Monday, March 16, 2009

An Inspiration? Hardly...

I was talking with my son a few months back, and he was telling me how much I had influenced him; strong work ethic, planning, setting goals and working for them, being creative and thoughtful, firm and decisive, without bullshit or artifice. Always being who I was, and be damned to those who didn't like it. This has, he said, influenced him to not only run his acting troupe, but to plant and can vegetables every year, to keep going upward in his job, to further his education, and to do the things he loves to do. He has become an instructor for "Leave No Trace", a group that protects the environment by, not yammering after others to wear leaves and go off grid, but by responsibly, individually, quietly, noticing and caring for their own individual environments.

Just this weekend my daughter said that she never felt that she could live up to me; I was so firm, so decisive, never scared, always doing research then making common-sense decisions. Never caring what others thought, but following my own path, doing what I felt was right, damn the torpedoes full speed ahead. She always felt like she couldn't even approximate all I had done and even all I still intended to do. This from a young lady who worked full time since she was 14, was valedictorian of her high school, and went on to graduate summa cum laude from college as a biologist. Who didn't quit, who worked three jobs and ate Ramen noodles to put herself through college - and still found the time to work a potter's wheel and play on the basketball team.

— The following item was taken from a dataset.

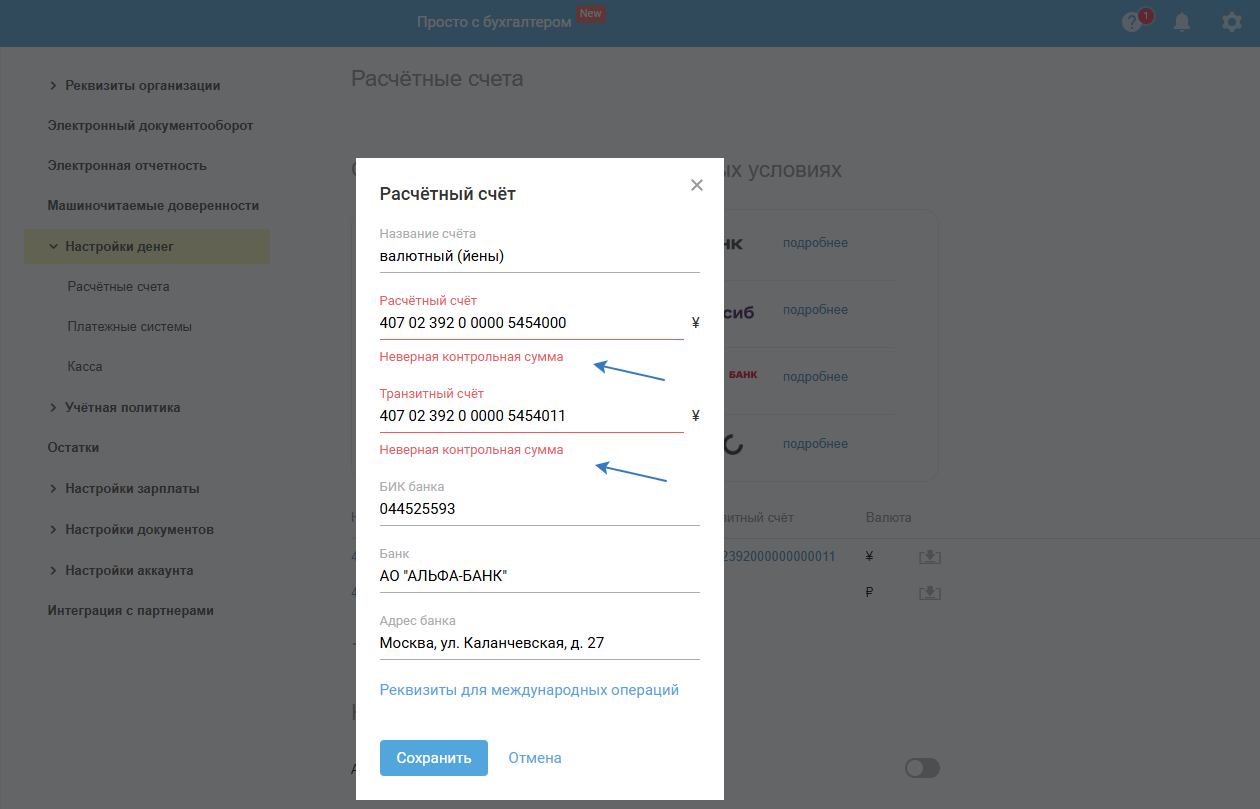Open Реквизиты для международных операций link

pyautogui.click(x=529, y=690)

Somehow I've never thought of myself as an inspiration to others. I just did what I thought was right; made the choices that felt right, and told others what I thought. Very few people saw me tossing and turning at night, knew that I felt that frisson of fear deep in my gut, knew that I would sit down and make lists, all the time, with "Good" and "Bad" checkoff columns. When I got sick, I didn't sit and whine or make a big deal about it - I was embarrassed because I had so many things to do and I didn't like my body rebelling and not permitting me to do them. So I simply went on ahead, as hard and as fast as I could, making fun of myself and my illness, belittling it and making it seem less than it was. Mostly because it pissed me off - limits of any sort piss me off.

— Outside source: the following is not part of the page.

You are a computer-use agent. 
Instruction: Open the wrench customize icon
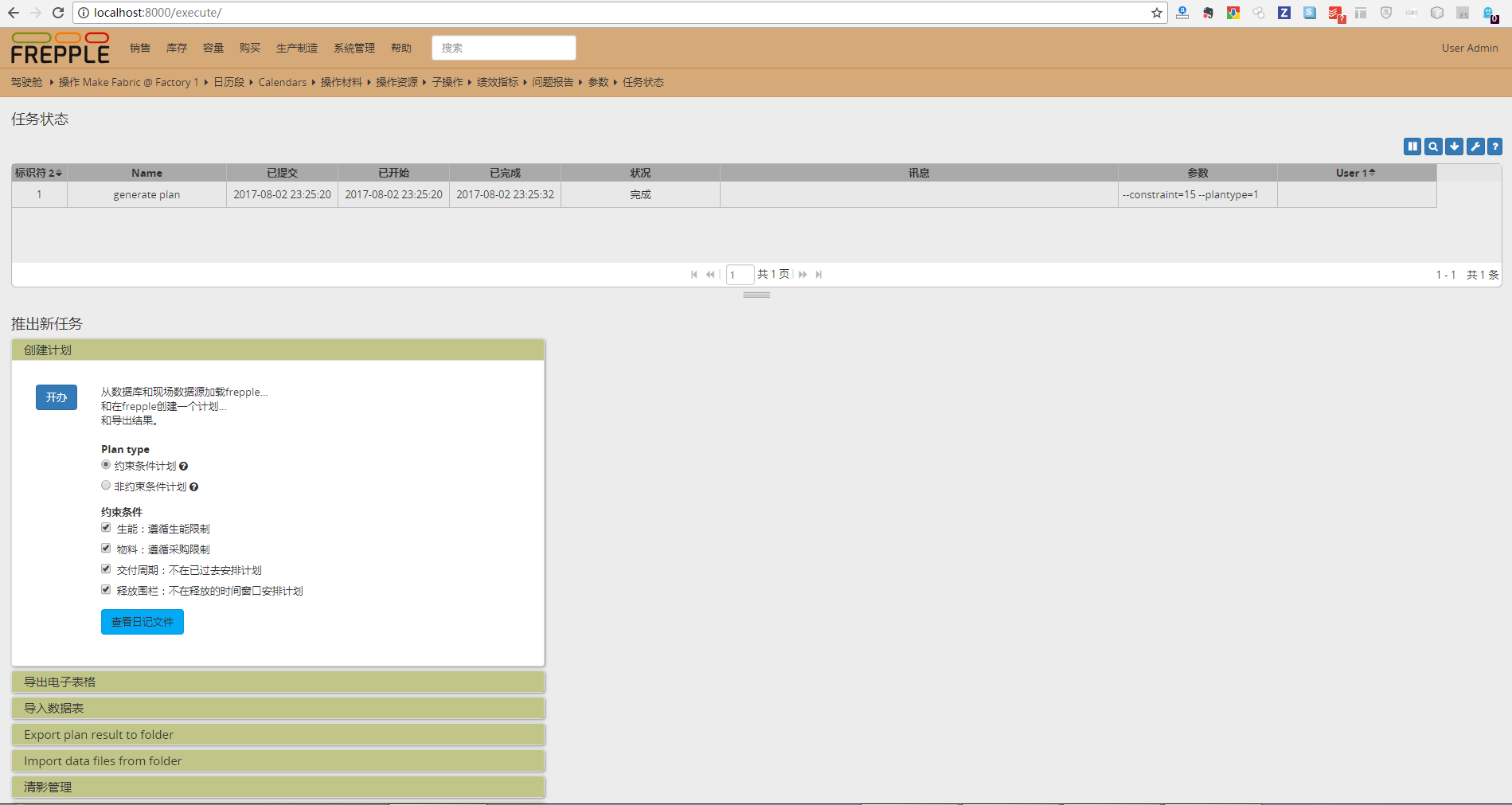click(x=1475, y=147)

I don't know what to do with compliments or gratitude. Honestly, my father raised me to be suspicious of them; the flattery of others was always suspect. Usually it had an underlying purpose and a reason other than to make someone feel good. I find it so weird that people are impressed by what I do as a matter of course or a matter of conscience.

But it is nice to hear from your own children that they were positively influenced. A lot of parents wait their whole lives to hear that. Some never do. I just wonder that the people closest to me never saw the angst, the late nights up pacing, the constant worry that I HAD to accomplish, HAD to do all I did... and did it, much of the time, with a clamped-down feeling in my gut. It wasn't easy. Not a single step. And not being positive, every step of the way, didn't help at all. But being able to recover from downfalls, to spring back fully formed and girded, snarling and ready for the next step, was an imperative. I'm glad my children have that rebound. And I'm glad that they know now that each step was NOT assured and was NOT as easy and as effortless as it appeared. But when you want things, you do things. And if those things don't work, you step back, take a good and reasoned look - and do them differently. If they learned nothing else from me, I hope that they learned - resilience.